L’IA est une technologie tellement innovante et transversale qu’elle bouleverse tous les pans de notre civilisation. Dans un monde où des milliards de données sont créées de manière exponentielle et circulent instantanément via le web, l’exploitation de ces données avec l’IA amène à se poser de nombreuses questions éthiques. Et ce, alors même que le terme d’intelligence artificielle prête à confusion et que de grands noms comme Elon Musk, Stephan Hawkins ou Bill Gates alimentent les fantasmes et les craintes autour de cette rupture technologique. C’est le fameux syndrome “Terminator”. D’ailleurs, lorsqu’on recherche le terme « intelligence artificielle » sur Google image, la quasi unique représentation qui ressort est celle d’un robot humanoïde dans une position qui suggère la pensée ou la prise de décision.

IA Wikipedia

Evidemment, pour qui s’intéresse un tant soit peu à l’IA comprendra que nous sommes encore très loin d’une IA dite forte qui remplacerait l’Homme au sommet de la chaîne alimentaire. On se rend même compte que pour arriver à avoir des voitures totalement autonomes (niveau 5), on risque d’attendre plusieurs décennies, si on y arrive un jour… On est donc encore très loin de l’avènement de Skynet (la société qui développe l’IA qui anéantira l’humanité dans la série Terminator).

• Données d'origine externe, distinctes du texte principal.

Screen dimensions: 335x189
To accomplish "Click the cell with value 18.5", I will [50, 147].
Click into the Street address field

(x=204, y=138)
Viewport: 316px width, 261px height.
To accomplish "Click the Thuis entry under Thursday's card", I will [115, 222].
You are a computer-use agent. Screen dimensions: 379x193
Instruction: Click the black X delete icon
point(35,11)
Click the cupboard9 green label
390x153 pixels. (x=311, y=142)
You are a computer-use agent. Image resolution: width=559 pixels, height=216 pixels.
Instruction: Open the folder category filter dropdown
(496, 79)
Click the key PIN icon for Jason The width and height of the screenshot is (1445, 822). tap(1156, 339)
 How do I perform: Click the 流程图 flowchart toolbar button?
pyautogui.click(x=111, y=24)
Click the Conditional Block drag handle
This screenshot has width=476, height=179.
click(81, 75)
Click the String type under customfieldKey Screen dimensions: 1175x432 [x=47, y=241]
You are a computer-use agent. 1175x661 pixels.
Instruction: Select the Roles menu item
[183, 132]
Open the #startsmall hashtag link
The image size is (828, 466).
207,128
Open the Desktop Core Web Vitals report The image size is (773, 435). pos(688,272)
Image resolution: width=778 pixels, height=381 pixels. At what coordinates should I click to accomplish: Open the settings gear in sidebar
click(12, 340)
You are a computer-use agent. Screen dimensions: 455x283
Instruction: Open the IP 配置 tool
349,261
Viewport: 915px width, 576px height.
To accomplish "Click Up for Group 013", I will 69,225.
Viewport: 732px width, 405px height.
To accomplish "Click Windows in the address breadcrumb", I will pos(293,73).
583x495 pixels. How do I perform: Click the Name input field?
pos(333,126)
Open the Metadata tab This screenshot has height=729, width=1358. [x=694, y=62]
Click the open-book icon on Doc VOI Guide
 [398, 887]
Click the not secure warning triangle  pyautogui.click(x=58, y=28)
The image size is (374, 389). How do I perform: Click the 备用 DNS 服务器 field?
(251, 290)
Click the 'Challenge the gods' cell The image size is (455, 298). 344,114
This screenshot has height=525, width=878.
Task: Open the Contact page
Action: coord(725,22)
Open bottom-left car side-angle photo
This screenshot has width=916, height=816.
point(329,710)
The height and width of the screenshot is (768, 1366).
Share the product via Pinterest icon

Pour autant, l’utilisation de l’IA pose un certain nombre de questions éthiques. Que ce soit au niveau des cas d’utilisation, au niveau de la consommation d’énergie que demande cette technologie ou au niveau des bouleversements indirects sur la société qu’elle induit, l’IA nous oblige à nous poser des questions sur le modèle de société souhaitée. Parmi les principales questions qu’on se pose sur l’IA, on peut citer :

  • les biais cognitifs liés à l’entraînement des modèles avec des jeux de données influencés par les humains.
  • L’utilisation non consentie des données personnelles à des fins marchandes et l’effacement de la sphère privé.
  • L’utilisation massive de reconnaissance faciale pour le contrôle des populations.
  • L’utilisation de l’IA dans le domaine militaire et le développement de robots tueurs.
  • L’automatisation de nombreuses tâches intellectuelles jusqu’à présent dévolues à l’Homme qui risque d’impacter de nombreux métiers et de potentiellement créer massivement du chômage.
  • La quantité d’énergie nécessaire pour le stockage des données et la puissance de calcul nécessaire est elle pertinente dans un contexte de changement climatique.
  • Etc.

Toutes ces questions ont émergées de dérives qu’on a pu constater très vite face au développement et au déploiement très rapide de l’IA. Rappelons que nous avons recommencé à considérer l’IA seulement en 2012, quand le deep learning a permis de faire de la reconnaissance d’images de chats automatique puis en 2016 quand l’IA développée par Deepmind a battu le champion du monde de Go, Lee Sedol. En une poignée d’années, on a vu apparaître la publicité et le contenu ciblé sur les réseaux sociaux, la recommandation automatique de produits sur les marketplaces ou encore, l’utilisation massive de la reconnaissance faciale notamment par l’Etat chinois. Face à toutes ces questions qui émergent aussi bien de la société civile, du monde du travail ou des militaires, un certain nombre de réponses ont été apportées.

Alphago Alphago, l’IA de Deepmind bat Lee Sedol, champion du monde de GO en 2016.

Un tour d’horizon des différentes mesures

Les initiatives privées : « si c’est gratuit, c’est que vous êtes le produit ! »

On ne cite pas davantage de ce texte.